(Saved entries)
----------

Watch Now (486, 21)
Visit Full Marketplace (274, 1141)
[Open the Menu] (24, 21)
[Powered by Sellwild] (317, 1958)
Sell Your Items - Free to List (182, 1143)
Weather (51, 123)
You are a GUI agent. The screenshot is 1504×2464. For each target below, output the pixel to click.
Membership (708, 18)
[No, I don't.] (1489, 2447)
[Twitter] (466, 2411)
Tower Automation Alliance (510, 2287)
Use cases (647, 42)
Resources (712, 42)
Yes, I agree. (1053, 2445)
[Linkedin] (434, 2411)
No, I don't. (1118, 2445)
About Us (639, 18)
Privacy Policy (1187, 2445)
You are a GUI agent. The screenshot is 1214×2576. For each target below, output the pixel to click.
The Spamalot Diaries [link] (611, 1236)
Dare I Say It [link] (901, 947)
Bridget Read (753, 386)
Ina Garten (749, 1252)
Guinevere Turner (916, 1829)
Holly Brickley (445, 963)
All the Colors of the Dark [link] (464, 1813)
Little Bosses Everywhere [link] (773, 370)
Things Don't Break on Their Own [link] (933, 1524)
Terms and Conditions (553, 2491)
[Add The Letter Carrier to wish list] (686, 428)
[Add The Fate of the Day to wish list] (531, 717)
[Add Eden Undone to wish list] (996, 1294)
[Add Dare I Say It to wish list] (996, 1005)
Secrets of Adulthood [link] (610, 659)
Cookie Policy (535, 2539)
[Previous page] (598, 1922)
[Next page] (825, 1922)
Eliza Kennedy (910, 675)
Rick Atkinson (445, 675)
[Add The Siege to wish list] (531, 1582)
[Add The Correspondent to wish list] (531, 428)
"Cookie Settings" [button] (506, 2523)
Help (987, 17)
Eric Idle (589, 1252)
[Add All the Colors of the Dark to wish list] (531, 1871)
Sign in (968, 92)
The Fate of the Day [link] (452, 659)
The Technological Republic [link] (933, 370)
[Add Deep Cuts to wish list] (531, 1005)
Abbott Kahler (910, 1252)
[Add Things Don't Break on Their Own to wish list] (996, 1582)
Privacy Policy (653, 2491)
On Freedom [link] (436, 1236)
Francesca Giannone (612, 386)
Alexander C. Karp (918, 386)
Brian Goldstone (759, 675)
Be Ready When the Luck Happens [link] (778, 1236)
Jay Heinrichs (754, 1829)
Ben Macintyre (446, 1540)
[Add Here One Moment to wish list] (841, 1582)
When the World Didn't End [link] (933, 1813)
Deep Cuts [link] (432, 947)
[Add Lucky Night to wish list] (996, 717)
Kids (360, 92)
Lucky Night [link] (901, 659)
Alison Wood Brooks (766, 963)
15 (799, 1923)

----------

• Task item
What you return must be an exact retyping of the lines above starting at the line with "No, I don't. (1118, 2445)" and ending at the line with "[Add Eden Undone to wish list] (996, 1294)", and nothing besides.

• Task solution
No, I don't. (1118, 2445)
About Us (639, 18)
Privacy Policy (1187, 2445)
You are a GUI agent. The screenshot is 1214×2576. For each target below, output the pixel to click.
The Spamalot Diaries [link] (611, 1236)
Dare I Say It [link] (901, 947)
Bridget Read (753, 386)
Ina Garten (749, 1252)
Guinevere Turner (916, 1829)
Holly Brickley (445, 963)
All the Colors of the Dark [link] (464, 1813)
Little Bosses Everywhere [link] (773, 370)
Things Don't Break on Their Own [link] (933, 1524)
Terms and Conditions (553, 2491)
[Add The Letter Carrier to wish list] (686, 428)
[Add The Fate of the Day to wish list] (531, 717)
[Add Eden Undone to wish list] (996, 1294)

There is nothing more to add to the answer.